Crystallographic and biochemical studies revealing the structural basis for antizyme inhibitor function

Abstract

Antizyme inhibitor (AzI) regulates cellular polyamine homeostasis by binding to the polyamine-induced protein, Antizyme (Az), with greater affinity than ornithine decarboxylase (ODC). AzI is highly homologous to ODC but is not enzymatically active. In order to understand these specific characteristics of AzI and its differences from ODC, we determined the 3D structure of mouse AzI to 2.05 A resolution. Both AzI and ODC crystallize as a dimer. However, fewer interactions at the dimer interface, a smaller buried surface area, and lack of symmetry of the interactions between residues from the two monomers in the AzI structure suggest that this dimeric structure is nonphysiological. In addition, the absence of residues and interactions required for pyridoxal 5'-phosphate (PLP) binding suggests that AzI does not bind PLP. Biochemical studies confirmed the lack of PLP binding and revealed that AzI exists as a monomer in solution while ODC is dimeric.
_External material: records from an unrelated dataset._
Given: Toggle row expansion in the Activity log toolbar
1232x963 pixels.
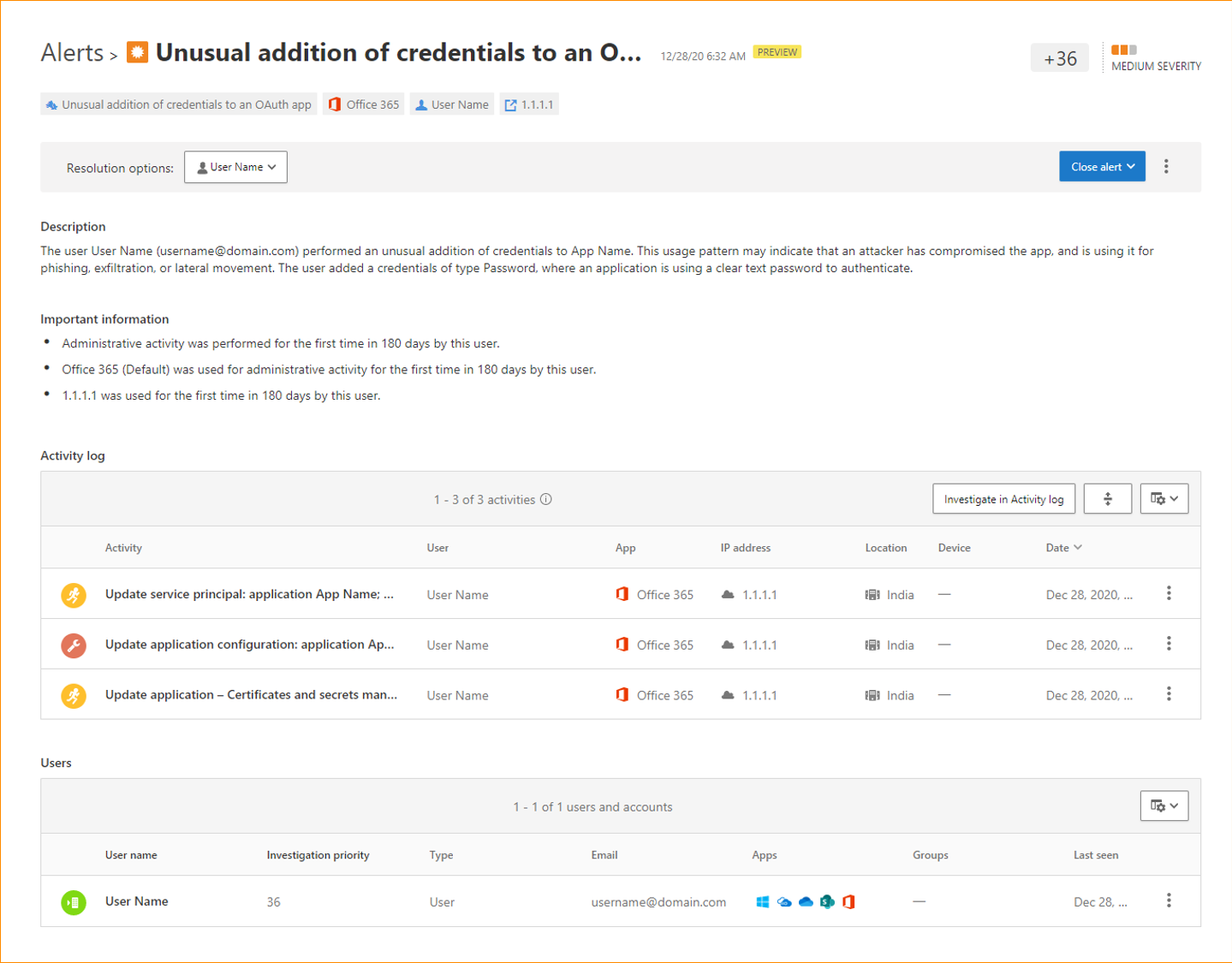Looking at the screenshot, I should 1107,498.
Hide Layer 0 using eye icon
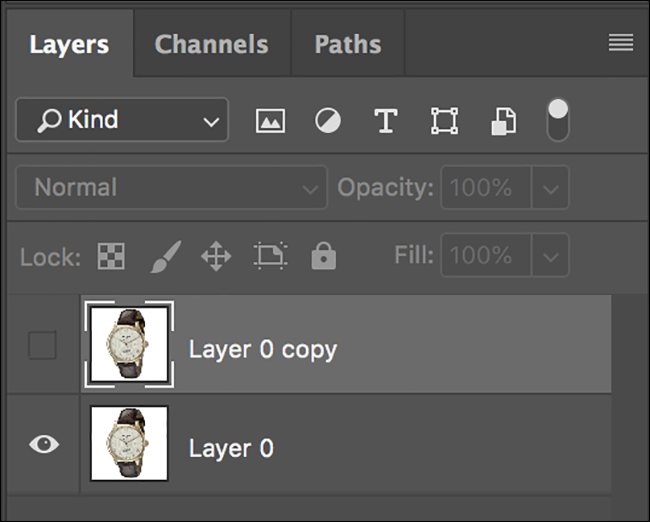The height and width of the screenshot is (522, 650). click(43, 445)
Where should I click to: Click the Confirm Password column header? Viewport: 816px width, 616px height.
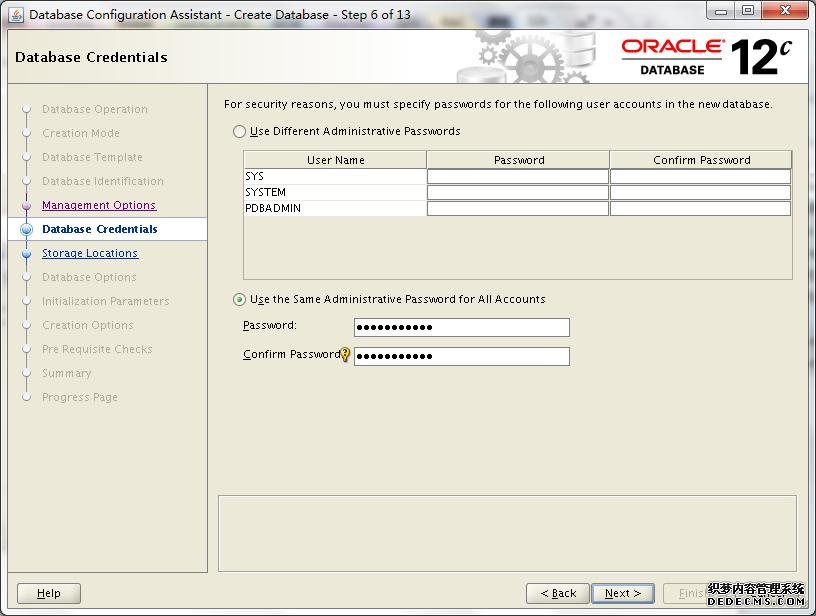point(701,160)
Our findings that AzI exists as a monomer and is unable to bind PLP provide two independent explanations for its lack of enzymatic activity and suggest the basis for its enhanced affinity toward Az.

Figure 1.

Crystal structure of AzI. (A) Ribbon representation of the AzI homodimer. Helices are colored in red and β strands in yellow in monomer A (left) and in cyan and magenta, respectively, in monomer B (right). The N termini are colored blue, and the C termini are gray. (B) Monomer of AzI showing its two domains: TIM α/β-barrel domain (residues 45–280) (orange) and a modified Greek key β-sheet domain (residues 8–44 and 281–435, with its helices in green and two sheets—S1 and S2—in blue and cyan, respectively). The figure was created using PyMOL (DeLano Scientific).

Figure 2.

Sequence alignment of mAzI, mODC, hODC, and tODC (numbering refers to the sequence of AzI). AzI secondary-structure elements are labeled above the corresponding sequence; α-helices are indicated by spirals, and β strands by arrows. Residues conserved in all four proteins appear in red blocks. The figure was created using ESPript (Gouet et al. 1999).

Figure 3.

Comparison of AzI and mODC structures. (A) Superposition of the AzI crystallographic dimer (orange) and the mODC dimer (green) (PDB code 7ODC). (B) Superposition of the interface of mAzI and mODC showing the variable loops between monomers A and B and between monomers B and A (AzI residues 355–362 and 387–401). AzI loops are in cyan, and ODC loops are in magenta. (C) Comparison of the N and C termini in the structures of AzI and mODC. AzI N-terminal β1 is in red, and C-terminal β18 in cyan; mODC N-terminals β−1 and β1 are in green and C-terminal α11 in blue. β-1 designates the additional β strand present in the N terminus of ODC, whereas β18 designates the extra β strand at the C terminus of AzI.

Figure 4.

Comparison of homodimer interfaces of mODC (PDB code 7ODC) and AzI structures showing side chains that form contacts (up to 3.5 Å) (monomer A in cyan, and monomer B in purple). The figure was created using PyMOL (DeLano Scientific). (A) mODC residues that form the hydrophobic zipper. (B) mAzI showing the absence of the hydrophobic zipper.

Figure 5.

AzI exists as a monomer in solution. (A) SDS-PAGE of AzI and ODC following cross-linking. (B) Size-exclusion chromatogram of mAzI compared to mODC. Each protein (50 μg) was injected into a Superdex 200 HR 10/30 column (GE Healthcare) in a buffer containing 50 mM Tris pH 7.5, 0.1 M NaCl, and 1 mM DTT. The elution positions of monomers and dimers of ODC and AzI are indicated by arrows (molecular weight standards [Amersham Biosciences] migrated under the same conditions, as follows: aldolase [M _r 158,000] at 12.5 mL, albumin [M _r 67,000] at 13.7 mL, and ovalbumin [M _r 43,000] at 14.8 mL).

Figure 6.

Comparison of PLP-binding site in ODC to the corresponding residues in AzI. Residues are depicted by sticks; PLP is in yellow, ODC residues D88, R154, R277, and Y389 are in green, and corresponding AzI residues A88, H154, S274, and D387 are in magenta. The figure was created using PyMOL (DeLano Scientific).

Figure 7.

AzI does not bind PLP. (A) Equal amounts of in vitro-translated ODC and AzI were bound to PMP beds and eluted with PLP as described in Materials and Methods. The eluted material was fractionated by SDS–polyacrylamide gel electrophoresis, and the radioactive bands were visualized using a Fuji BAS 2500 phosphorimager. (B) Pyridoxal phosphate was released from recombinant ODC and AzI, and determined fluorometrically as described in Materials and Methods.